Sen. Geraldine Thompson, D-Orlando nominated Joyner calling her a history maker whose career has inspired others. Joyner was the first African-American female to practice law in Hillsborough County in 1969.

“Arthenia Joyner has been a fearless champion for fairness and justice in her adolescence and continuing throughout her adult life,” said Thompson recalling that Joyner was arrested as a Florida A&M University student protesting segregation in the 1950s and then as an adult 30 years later at an anti-apartheid protest in Washington, D.C.

“We are encouraged to not go where the path may be but rather to go where there is no path and leave a trail. Arthenia Joyner has been a trailblazer,” said Thompson.

Margate Sen. Jeremy Ring seconded the nomination. Joyner’s was the only name nominated.

Joyner participated in what Thompson called the first civil rights demonstration in Tampa as a child and remain active in Civil Rights movement through college and as an attorney. Yet, in her acceptance speech, the 71-year old Joyner recalled the fall of the Berlin Wall 25 years ago.

She said the fall of the wall represented people on the edge of “endurable” overcoming obstacles in the struggle towards freedom.  Joyner then speaking of Floridians said when people go without healthcare, when the system to restore civil rights is arbitrary and a minimum wage is not support oneself then people are not free.

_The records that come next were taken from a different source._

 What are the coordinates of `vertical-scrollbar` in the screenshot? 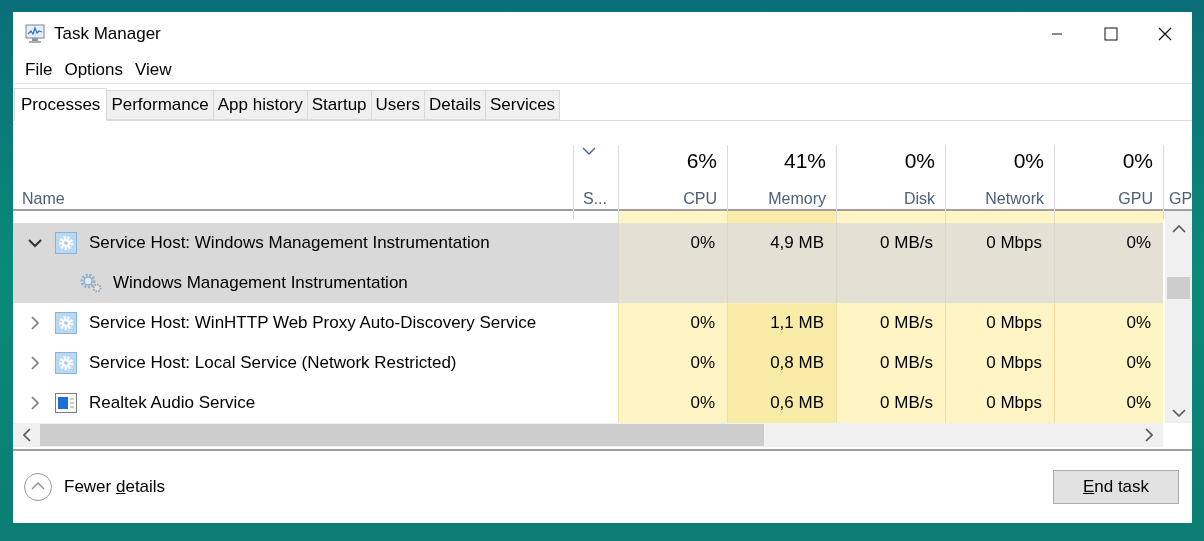 It's located at (1178, 317).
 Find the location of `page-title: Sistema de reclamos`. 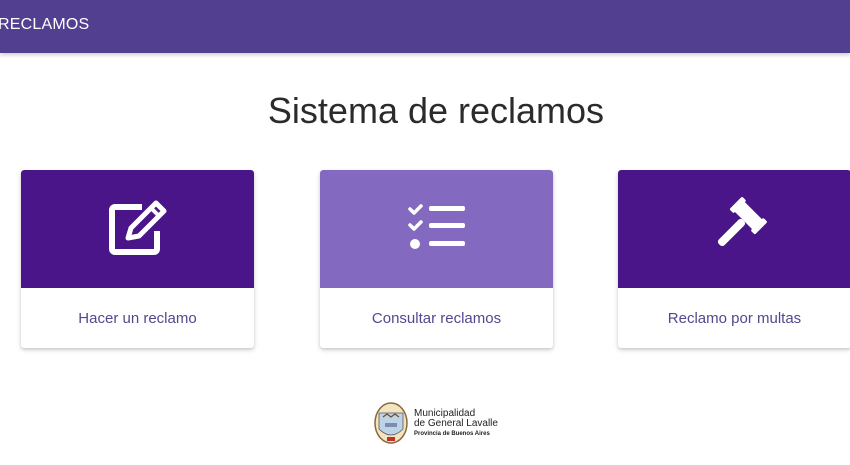

page-title: Sistema de reclamos is located at coordinates (436, 110).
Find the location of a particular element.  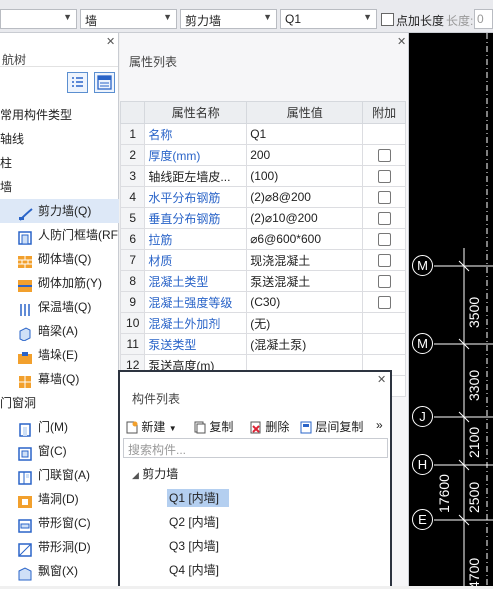

nav-item-label: 幕墙(Q) is located at coordinates (59, 379).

“When hardworking people are blocked from basic health care because one ideology is against it, when they are shunned from sharing in the success that they helped a company achieve, when they are struggling to pay the bills in a system stacked against them . . . that is the edge of the endurable,” said Joyner.

“The 14 members of this Democratic caucus have a proud tradition of standing fast, standing for, as one of my friends, a Republican Senator once said, the little guy and the little gal. That’s who we stand for,” said Joyner.

The caucus selected Sen. Oscar Braynon, D-Miami-Dade as Leader Pro Tempore.